Роу "выплыл" из-за цветущих вишен. Настолько он ритмичен. Особый, иногда капризный ритм, который невольно подчинял себе окружающих еще до того, как Роу начинал говорить. В детстве и юности он учился в университете йогов, разучил старинные ритуальные танцы. Владение ритмом движения, речи, даже, как утверждали некоторые, взгляда были доведены в нем до совершенства.
— Джек, вы не все сказали.
Получился явный перебив ритмов — скользящие, плавные движения Роу и его резкая, почти приказная фраза.
Петров обернулся и очень внимательно, испытующе посмотрел на Роу.
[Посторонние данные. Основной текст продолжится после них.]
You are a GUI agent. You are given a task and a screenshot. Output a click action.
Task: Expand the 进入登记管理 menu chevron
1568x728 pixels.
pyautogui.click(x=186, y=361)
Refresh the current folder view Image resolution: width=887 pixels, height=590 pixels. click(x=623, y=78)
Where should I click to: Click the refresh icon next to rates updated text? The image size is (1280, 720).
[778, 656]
Глаза у него посуровели, но ответил он мягко:
— Сказал-то я все, но не обосновал… Обосновать мне удается, к сожалению, не всегда.
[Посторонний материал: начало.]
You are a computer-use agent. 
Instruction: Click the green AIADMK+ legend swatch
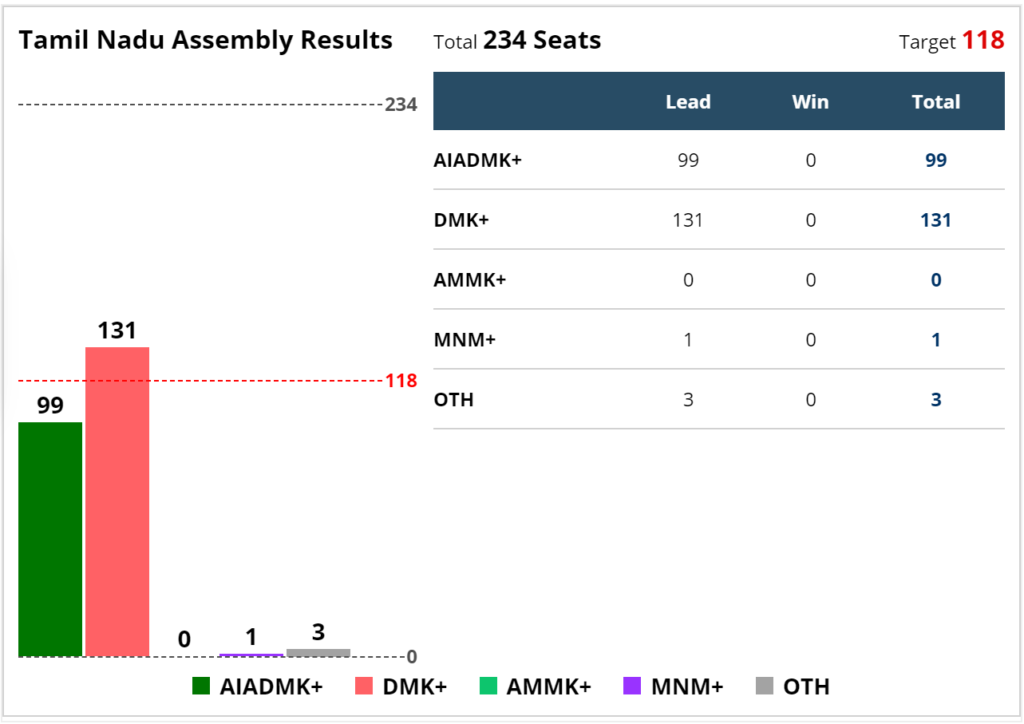pos(201,686)
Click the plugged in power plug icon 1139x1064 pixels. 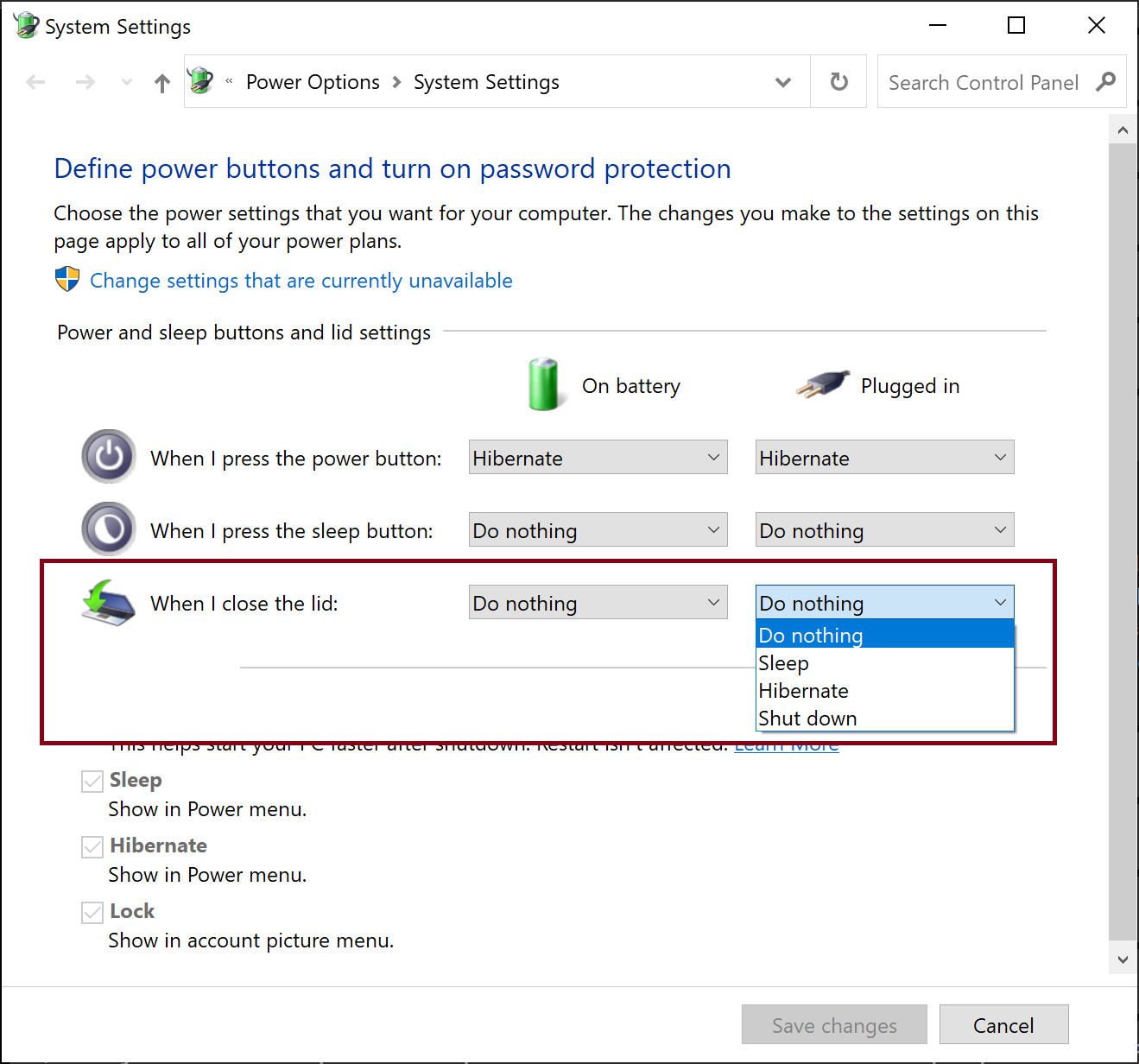click(x=822, y=384)
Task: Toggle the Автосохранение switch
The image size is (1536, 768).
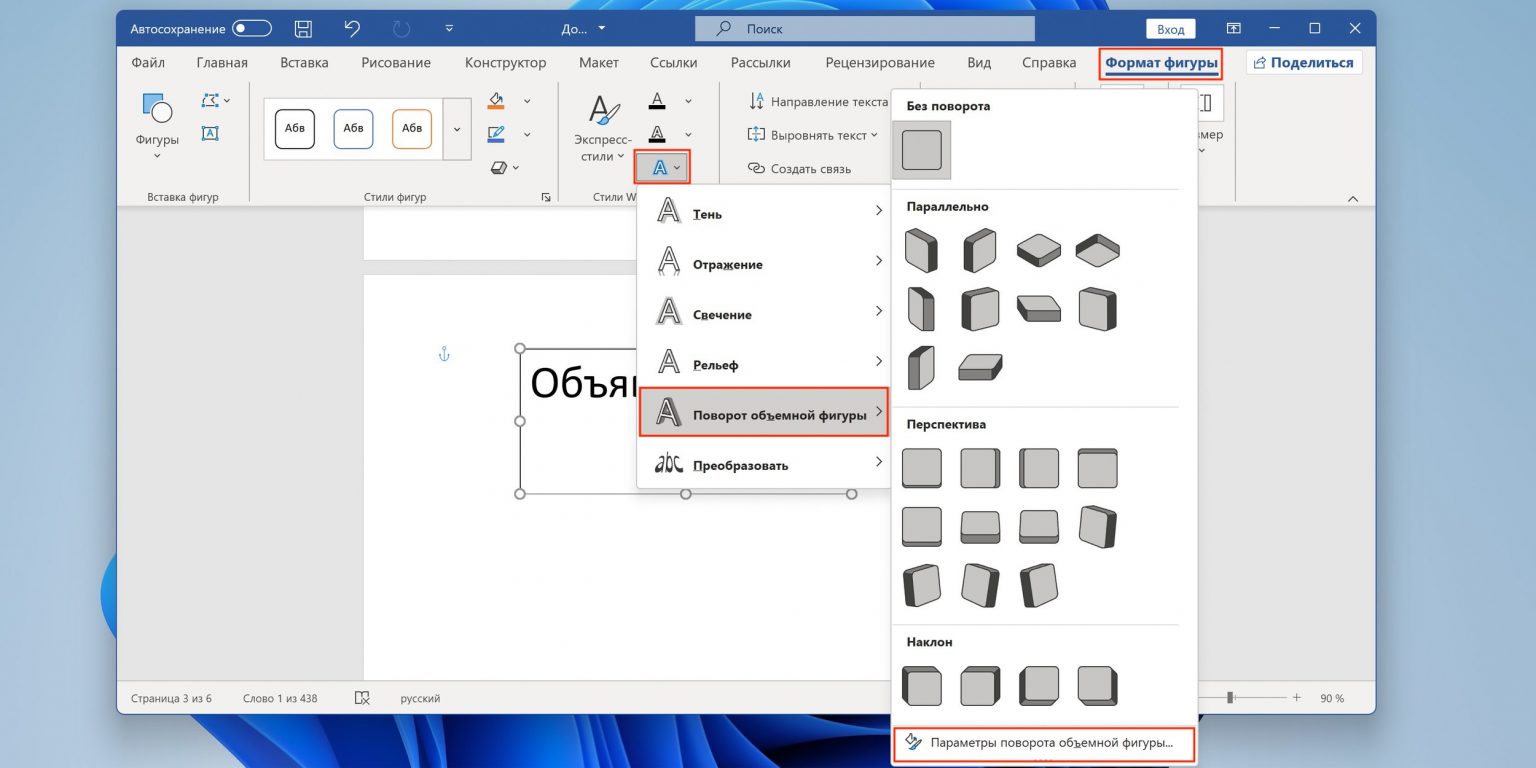Action: click(x=252, y=29)
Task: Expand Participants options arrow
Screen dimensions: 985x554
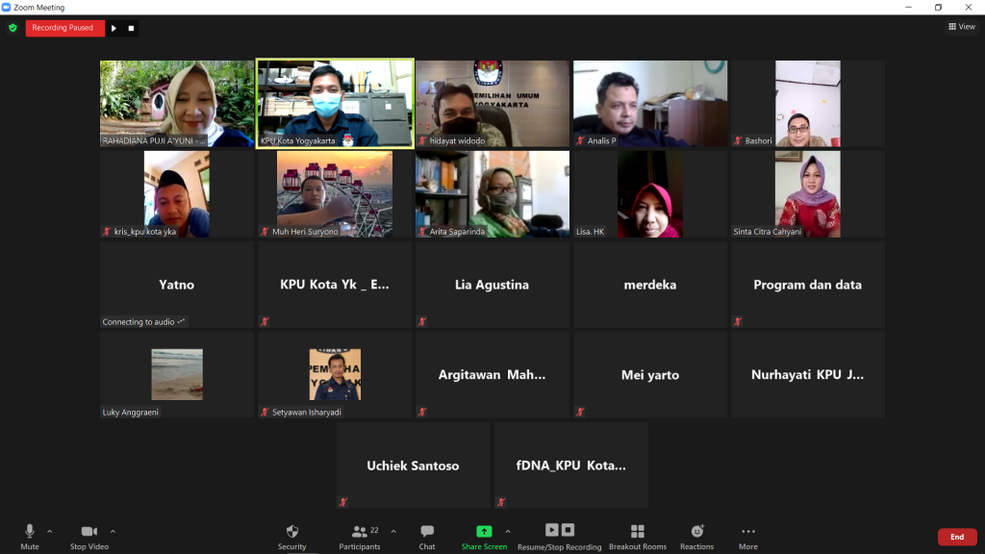Action: pyautogui.click(x=393, y=532)
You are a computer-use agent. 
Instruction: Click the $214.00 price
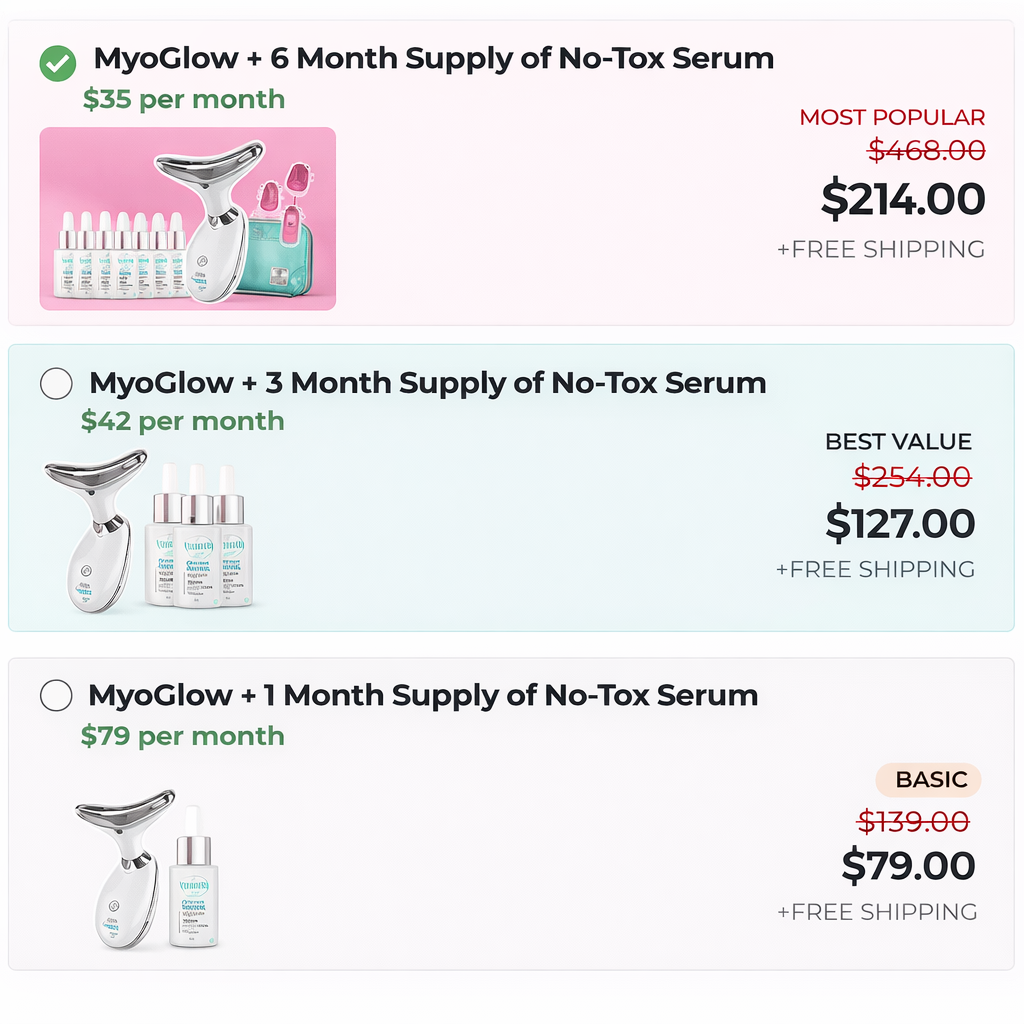[x=903, y=199]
— Броуде, вас, конечно, не интересуют обоснования? Вы, разумеется, выше.
Жесткий ритм фраз входил в противоречие со взглядом Роу — мягким, почти молящим. По-видимому, именно это синкопирование ритмов, их смешение подействовали на Жака. Он растерянно оглянулся по сторонам, встретился со взглядами товарищей по бригаде — тоже слегка растерянными, потому что происходящее выходило за рамки общепринятых норм поведения и пробормотал:
— Нет, я что ж… Если ему угодно…
Это словечко "угодно", выпорхнувшее откуда-то из прошлого, покоробило буровиков, и они переглянулись. Но Джулио не увидел в нем ничего странного. Он приветливо улыбнулся.
— Я не знаю, будет ли это интересно остальным.
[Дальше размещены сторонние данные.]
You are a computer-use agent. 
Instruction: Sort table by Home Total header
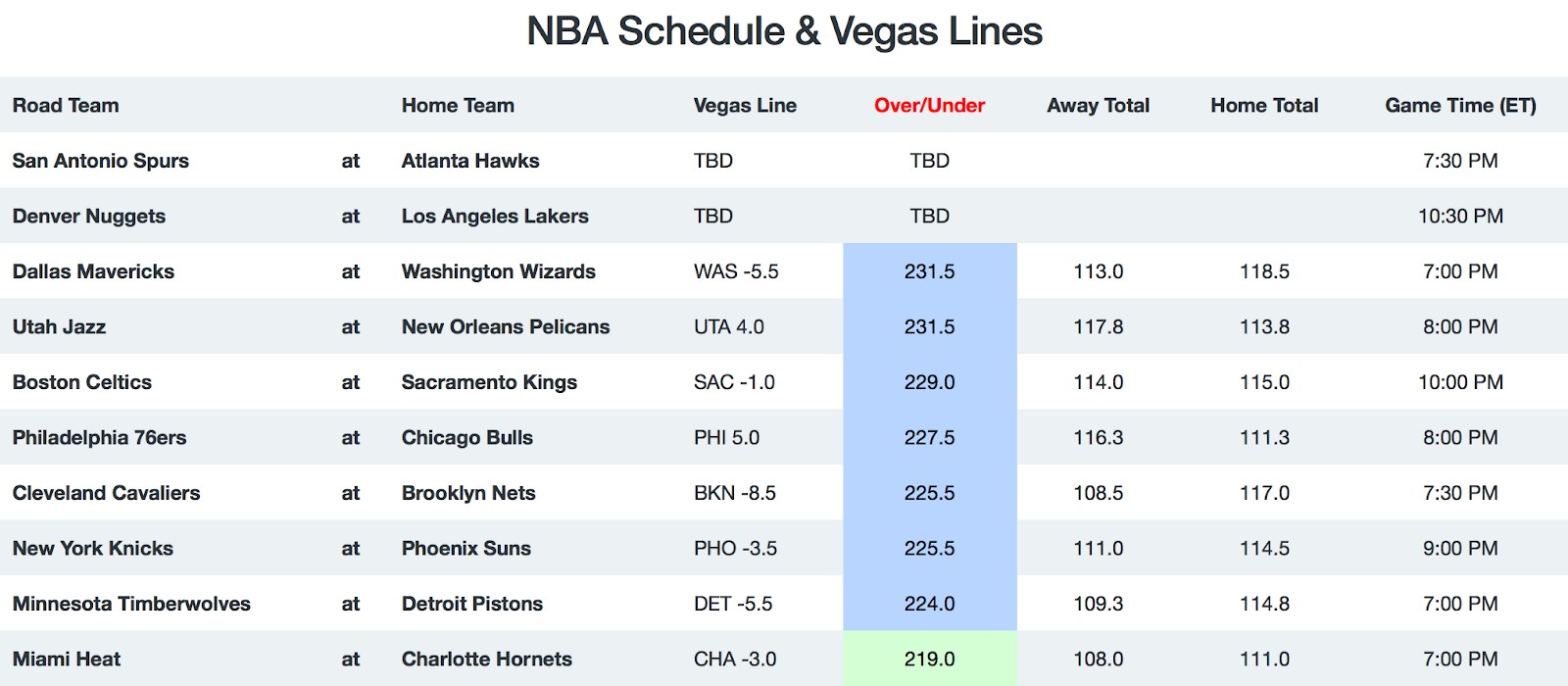1264,105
— Валяй! — одобрительно сказал Альварес и, поймав удивленные взгляды товарищей, пояснил: — Ну, если "угодно" — так "валяй".
И это тоже не удивило и не покоробило Джулио.
— Я начну несколько издалека. Когда-то, во время татарского нашествия, иконописцы, мастеровые, золотошвеи бежали из Суздаля на рыбачью заимку на реке Тезе. Там ловили особенно жирных стерлядей с помощью перегораживавших реку плетей-заборов — холуев. Поэтому и заимка называлась Холуй. Оттуда часть художников перебралась в Мстеру и Палех, на юг и на север от Холуя. Государство Российское восстановилось, а художники остались на месте и создали то, что называется теперь суздальской школой иконописи. Холуй был главой этих поселений. На его ярмарках в иные годы продавались по полтора-два миллиона икон. Они шли по всей России и за границу. Именно в Холуе родилась профессия офень — бродячих продавцов икон, олеографий и книг. Кстати, Жак, вы любите Чехова?
— Да, разумеется…
— И вы, конечно, знаете, что основные способности и склонности детей передаются перекрестно, от матери к сыну, от отца к дочери?
— Это элементарно.
— Для нас… — Джулио внезапно запнулся и почему-то покраснел. — Для нашего времени нормально. Для людей, близких к чеховским временам, как раз наоборот. Исследователи Чехова искали секрет его таланта, впрочем, как и таланта его братьев, в родословной отца. Ведь в жизни и науке царили пережитки патриархата, и считалось, что способности и недостатки передает своим детям только отец. Но если вспомнить, что мать Антона Павловича происходила из коренных холуян, что ее отец, деды и прадеды были иконописцами, а позднее офенями, то мы уже можем не удивляться, что у мелкого торговца родились художественно-одаренные сыновья, но не родилось ни одного торговца, предпринимателя, человека с практической жилкой. Заметьте, единственным деловым человеком в семье была сестра Антона Павловича — Маша. Именно она вела издательские дела брата и семьи, а позднее дела по увековечиванию его памяти.